→ PROMPT: Rewrite the part of the listing that opens with the line containing "This screenshot has width=1182, height=560." and closes with the line containing "(x=10, y=86)", replacing "green flag" with "red flag" and leaving everything else as it is.

→ EXERCISE MATERIAL:
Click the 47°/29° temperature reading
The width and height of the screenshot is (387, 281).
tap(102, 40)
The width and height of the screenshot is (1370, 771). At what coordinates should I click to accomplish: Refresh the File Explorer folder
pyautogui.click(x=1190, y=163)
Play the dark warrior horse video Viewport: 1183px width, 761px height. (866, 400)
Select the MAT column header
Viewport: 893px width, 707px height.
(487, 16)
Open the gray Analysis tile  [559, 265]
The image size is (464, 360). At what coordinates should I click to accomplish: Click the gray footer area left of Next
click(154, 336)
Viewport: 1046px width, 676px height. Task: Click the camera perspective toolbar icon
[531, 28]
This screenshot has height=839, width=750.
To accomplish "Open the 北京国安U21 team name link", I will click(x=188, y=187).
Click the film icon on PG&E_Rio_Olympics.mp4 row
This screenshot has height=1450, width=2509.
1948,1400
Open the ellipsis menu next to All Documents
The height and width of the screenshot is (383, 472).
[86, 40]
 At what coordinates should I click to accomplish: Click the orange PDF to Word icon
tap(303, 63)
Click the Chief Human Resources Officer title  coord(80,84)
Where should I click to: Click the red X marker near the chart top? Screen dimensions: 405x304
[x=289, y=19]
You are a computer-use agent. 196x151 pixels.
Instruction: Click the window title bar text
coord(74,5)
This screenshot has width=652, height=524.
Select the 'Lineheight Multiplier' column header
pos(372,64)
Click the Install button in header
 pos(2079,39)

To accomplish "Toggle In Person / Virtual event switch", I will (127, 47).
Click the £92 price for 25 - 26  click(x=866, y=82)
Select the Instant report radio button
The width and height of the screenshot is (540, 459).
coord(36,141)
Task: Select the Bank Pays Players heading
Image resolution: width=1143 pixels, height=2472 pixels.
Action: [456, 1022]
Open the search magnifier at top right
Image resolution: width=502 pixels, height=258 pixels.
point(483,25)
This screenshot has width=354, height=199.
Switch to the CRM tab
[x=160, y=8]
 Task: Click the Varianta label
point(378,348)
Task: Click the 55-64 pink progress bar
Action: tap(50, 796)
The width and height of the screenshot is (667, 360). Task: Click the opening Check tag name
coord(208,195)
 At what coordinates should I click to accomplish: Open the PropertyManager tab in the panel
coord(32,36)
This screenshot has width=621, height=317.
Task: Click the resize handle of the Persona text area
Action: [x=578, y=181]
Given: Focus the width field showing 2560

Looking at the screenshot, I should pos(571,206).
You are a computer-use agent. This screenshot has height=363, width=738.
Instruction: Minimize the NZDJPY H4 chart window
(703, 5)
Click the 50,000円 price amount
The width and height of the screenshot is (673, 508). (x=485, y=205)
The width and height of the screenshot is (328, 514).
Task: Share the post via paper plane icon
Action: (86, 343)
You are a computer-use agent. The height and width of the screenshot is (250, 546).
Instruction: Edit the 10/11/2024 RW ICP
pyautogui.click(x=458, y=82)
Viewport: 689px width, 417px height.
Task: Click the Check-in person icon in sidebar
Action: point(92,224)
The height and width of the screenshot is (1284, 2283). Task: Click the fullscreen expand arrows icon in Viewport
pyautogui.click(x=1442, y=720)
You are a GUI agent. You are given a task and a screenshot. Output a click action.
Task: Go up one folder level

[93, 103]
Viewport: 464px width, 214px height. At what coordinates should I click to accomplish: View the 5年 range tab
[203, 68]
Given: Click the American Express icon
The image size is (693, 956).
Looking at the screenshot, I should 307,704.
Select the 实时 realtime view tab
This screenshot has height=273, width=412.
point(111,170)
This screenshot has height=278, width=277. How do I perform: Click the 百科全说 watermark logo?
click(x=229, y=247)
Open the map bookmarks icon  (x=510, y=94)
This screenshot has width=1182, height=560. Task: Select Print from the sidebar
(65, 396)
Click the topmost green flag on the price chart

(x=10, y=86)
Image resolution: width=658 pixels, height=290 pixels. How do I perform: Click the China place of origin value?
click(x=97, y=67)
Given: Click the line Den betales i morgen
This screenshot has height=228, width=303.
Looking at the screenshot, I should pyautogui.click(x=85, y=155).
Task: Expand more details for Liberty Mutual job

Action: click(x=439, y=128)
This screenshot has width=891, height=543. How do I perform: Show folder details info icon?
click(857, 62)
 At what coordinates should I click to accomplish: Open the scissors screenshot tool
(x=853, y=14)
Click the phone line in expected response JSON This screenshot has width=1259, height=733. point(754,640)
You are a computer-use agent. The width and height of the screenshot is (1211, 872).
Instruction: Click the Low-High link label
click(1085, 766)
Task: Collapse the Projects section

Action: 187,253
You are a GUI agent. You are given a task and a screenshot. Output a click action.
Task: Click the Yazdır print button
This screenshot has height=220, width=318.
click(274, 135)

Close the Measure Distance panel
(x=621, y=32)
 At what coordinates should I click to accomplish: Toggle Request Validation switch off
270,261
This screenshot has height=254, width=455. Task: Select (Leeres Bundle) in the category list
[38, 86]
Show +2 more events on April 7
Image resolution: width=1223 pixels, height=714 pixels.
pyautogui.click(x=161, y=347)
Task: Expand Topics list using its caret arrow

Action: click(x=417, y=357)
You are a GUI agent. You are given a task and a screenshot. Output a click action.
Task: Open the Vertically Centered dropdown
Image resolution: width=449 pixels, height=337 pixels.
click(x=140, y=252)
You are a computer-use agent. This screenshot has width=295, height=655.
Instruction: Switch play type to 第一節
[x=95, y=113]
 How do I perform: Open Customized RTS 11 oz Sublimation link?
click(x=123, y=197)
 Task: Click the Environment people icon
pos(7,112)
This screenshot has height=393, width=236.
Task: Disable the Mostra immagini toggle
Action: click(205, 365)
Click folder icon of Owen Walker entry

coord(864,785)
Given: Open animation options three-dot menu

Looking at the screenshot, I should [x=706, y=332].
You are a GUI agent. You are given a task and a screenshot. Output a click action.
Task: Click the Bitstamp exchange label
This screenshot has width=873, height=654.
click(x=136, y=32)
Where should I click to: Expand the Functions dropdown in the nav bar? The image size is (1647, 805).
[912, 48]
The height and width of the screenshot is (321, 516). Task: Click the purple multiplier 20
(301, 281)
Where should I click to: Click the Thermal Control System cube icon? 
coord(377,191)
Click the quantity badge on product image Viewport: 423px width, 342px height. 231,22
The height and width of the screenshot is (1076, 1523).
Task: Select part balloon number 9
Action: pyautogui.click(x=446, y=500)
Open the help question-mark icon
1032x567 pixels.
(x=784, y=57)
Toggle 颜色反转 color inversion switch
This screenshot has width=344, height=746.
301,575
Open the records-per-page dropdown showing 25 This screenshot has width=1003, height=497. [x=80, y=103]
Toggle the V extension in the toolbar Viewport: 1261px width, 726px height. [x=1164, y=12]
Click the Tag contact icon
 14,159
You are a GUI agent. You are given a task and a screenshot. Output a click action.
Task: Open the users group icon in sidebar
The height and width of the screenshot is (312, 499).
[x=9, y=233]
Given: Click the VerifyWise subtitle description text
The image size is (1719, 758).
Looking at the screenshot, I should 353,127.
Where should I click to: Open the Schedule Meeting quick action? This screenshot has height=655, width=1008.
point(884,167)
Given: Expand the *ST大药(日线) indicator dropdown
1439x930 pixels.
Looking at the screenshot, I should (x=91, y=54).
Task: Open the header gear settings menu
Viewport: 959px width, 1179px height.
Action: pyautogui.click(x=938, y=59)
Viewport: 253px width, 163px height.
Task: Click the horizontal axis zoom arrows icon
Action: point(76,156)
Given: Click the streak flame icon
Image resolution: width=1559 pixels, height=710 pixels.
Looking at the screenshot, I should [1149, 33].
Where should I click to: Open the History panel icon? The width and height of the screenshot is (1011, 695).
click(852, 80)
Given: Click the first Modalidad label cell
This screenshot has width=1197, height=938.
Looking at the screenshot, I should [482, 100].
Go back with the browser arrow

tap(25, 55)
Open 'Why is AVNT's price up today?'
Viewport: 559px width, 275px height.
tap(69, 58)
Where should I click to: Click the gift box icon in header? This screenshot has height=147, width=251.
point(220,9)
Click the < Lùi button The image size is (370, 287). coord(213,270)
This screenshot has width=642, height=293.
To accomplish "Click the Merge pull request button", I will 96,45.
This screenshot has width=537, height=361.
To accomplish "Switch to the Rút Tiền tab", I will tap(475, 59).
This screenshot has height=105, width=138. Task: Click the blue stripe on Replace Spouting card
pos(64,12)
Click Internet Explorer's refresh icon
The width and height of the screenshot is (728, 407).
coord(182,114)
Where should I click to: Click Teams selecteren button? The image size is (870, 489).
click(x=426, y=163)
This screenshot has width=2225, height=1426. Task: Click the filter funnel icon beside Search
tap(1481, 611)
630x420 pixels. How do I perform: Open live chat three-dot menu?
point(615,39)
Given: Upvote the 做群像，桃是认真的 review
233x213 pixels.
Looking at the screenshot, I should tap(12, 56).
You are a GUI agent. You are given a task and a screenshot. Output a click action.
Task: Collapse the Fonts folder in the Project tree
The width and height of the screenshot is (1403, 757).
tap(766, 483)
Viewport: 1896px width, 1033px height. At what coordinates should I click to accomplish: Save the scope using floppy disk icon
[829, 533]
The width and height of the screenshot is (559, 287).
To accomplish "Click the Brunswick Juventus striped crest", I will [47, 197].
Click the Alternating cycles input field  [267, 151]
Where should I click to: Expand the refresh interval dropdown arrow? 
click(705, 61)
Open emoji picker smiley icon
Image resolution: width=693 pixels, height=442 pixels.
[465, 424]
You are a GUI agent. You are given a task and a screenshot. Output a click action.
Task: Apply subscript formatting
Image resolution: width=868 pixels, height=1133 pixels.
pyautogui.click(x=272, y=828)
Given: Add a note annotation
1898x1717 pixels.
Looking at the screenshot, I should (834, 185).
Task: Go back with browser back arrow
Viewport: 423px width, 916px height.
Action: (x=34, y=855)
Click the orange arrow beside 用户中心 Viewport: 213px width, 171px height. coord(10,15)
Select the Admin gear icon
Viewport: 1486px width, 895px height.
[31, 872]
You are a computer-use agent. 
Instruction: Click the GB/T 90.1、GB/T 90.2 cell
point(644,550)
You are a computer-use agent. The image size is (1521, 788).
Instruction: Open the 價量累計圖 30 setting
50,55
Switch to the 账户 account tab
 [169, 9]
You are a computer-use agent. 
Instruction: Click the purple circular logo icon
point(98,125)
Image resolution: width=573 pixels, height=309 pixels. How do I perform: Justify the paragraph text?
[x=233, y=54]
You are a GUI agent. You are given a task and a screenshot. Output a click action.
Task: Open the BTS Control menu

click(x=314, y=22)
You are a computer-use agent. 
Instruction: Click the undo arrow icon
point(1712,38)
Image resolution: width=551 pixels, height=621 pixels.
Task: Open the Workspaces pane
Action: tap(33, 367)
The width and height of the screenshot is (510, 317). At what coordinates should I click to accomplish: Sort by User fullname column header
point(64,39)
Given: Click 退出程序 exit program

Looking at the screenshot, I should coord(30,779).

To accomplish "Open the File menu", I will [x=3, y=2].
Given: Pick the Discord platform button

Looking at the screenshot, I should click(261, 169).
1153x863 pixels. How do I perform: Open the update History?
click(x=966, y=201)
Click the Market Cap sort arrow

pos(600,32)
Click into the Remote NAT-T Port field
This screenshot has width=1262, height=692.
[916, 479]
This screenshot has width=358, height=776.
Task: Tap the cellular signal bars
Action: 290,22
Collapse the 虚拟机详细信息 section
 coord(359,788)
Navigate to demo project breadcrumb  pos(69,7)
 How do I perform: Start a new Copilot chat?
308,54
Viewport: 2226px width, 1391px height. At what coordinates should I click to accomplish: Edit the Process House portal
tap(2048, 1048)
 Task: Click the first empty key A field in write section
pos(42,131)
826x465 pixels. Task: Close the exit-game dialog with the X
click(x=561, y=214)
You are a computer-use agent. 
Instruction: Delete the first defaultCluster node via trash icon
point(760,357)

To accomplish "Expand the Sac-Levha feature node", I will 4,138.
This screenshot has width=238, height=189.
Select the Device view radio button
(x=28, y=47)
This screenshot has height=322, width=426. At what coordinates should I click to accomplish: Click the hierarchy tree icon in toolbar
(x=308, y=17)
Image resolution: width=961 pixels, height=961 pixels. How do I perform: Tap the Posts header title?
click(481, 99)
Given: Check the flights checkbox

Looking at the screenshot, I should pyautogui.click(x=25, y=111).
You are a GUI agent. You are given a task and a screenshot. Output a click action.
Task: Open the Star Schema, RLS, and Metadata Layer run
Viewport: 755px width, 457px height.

→ RESULT BELOW:
This screenshot has width=1182, height=560. Task: Select Print from the sidebar
(65, 396)
Click the topmost red flag on the price chart

(x=10, y=86)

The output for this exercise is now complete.